TASK BRIEF: Each line from the one containing "You are a computer-use agent. 983x518 pixels." through the final line below must be reproduced exactly, and no others.

Stored data:
------------
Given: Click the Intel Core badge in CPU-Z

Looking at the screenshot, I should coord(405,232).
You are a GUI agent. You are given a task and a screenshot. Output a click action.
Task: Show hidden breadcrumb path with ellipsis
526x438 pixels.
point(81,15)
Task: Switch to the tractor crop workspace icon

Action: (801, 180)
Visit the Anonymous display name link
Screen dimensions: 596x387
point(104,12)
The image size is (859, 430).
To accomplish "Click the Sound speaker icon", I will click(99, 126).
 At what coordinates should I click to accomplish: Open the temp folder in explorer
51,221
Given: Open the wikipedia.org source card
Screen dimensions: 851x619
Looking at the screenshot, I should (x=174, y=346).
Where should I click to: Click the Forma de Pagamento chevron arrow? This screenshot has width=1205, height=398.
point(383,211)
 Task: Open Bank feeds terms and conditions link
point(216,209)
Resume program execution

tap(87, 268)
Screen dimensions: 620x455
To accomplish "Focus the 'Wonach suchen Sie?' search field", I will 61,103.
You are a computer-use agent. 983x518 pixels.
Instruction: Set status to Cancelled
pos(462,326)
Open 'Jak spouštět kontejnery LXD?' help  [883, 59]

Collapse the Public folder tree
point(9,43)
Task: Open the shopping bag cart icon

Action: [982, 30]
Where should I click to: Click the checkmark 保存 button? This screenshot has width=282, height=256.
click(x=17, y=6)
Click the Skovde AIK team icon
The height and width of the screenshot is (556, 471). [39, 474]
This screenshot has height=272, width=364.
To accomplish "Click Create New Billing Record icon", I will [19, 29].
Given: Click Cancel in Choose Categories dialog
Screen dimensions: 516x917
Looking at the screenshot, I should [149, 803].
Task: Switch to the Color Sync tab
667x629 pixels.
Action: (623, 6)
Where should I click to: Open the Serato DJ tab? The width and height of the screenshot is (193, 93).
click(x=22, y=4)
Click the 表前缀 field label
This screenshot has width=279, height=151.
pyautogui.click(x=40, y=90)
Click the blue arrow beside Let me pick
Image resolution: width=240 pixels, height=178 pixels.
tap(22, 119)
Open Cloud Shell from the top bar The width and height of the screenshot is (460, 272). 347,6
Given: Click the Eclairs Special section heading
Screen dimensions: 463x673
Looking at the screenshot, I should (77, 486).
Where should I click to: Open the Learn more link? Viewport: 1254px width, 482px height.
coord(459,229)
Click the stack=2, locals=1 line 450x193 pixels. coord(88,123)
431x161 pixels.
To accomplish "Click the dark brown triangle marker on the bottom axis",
------------
OUTPUT OF THE EXERCISE:
You are a computer-use agent. 983x518 pixels.
Instruction: Set status to Cancelled
pos(462,326)
Open 'Jak spouštět kontejnery LXD?' help  [883, 59]

Collapse the Public folder tree
point(9,43)
Task: Open the shopping bag cart icon

Action: [982, 30]
Where should I click to: Click the checkmark 保存 button? This screenshot has width=282, height=256.
click(x=17, y=6)
Click the Skovde AIK team icon
The height and width of the screenshot is (556, 471). [39, 474]
This screenshot has height=272, width=364.
To accomplish "Click Create New Billing Record icon", I will [19, 29].
Given: Click Cancel in Choose Categories dialog
Screen dimensions: 516x917
Looking at the screenshot, I should [149, 803].
Task: Switch to the Color Sync tab
667x629 pixels.
Action: (623, 6)
Where should I click to: Open the Serato DJ tab? The width and height of the screenshot is (193, 93).
click(x=22, y=4)
Click the 表前缀 field label
This screenshot has width=279, height=151.
pyautogui.click(x=40, y=90)
Click the blue arrow beside Let me pick
Image resolution: width=240 pixels, height=178 pixels.
tap(22, 119)
Open Cloud Shell from the top bar The width and height of the screenshot is (460, 272). 347,6
Given: Click the Eclairs Special section heading
Screen dimensions: 463x673
Looking at the screenshot, I should (77, 486).
Where should I click to: Open the Learn more link? Viewport: 1254px width, 482px height.
coord(459,229)
Click the stack=2, locals=1 line 450x193 pixels. coord(88,123)
431x161 pixels.
To accomplish "Click the dark brown triangle marker on the bottom axis",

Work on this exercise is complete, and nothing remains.